## DESCRIPTION OF THE TASK
A stretch of the entries below is to be set down exactly, running from the line with "This screenshot has" through the line with "Click DSC Arminia", both included, and no other line.

## INFORMATION PROVIDED
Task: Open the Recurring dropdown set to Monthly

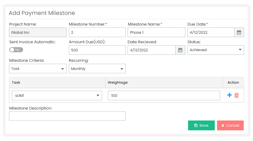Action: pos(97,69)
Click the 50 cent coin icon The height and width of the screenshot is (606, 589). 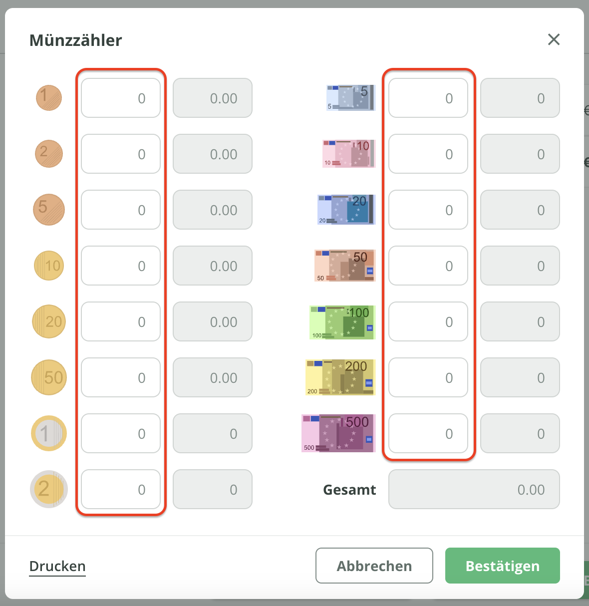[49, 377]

...

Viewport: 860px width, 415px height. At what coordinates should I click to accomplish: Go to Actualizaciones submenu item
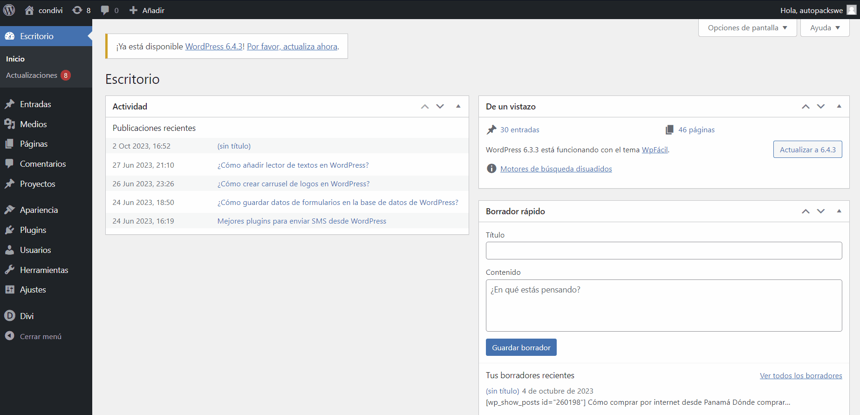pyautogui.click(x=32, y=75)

---

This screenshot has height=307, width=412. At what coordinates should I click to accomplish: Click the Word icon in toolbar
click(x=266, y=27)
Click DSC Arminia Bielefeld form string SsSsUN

## TASK ANSWER
This screenshot has height=307, width=412. At what coordinates should I click to accomplish: Click the Word icon in toolbar
click(x=266, y=27)
Click DSC Arminia Bielefeld form string SsSsUN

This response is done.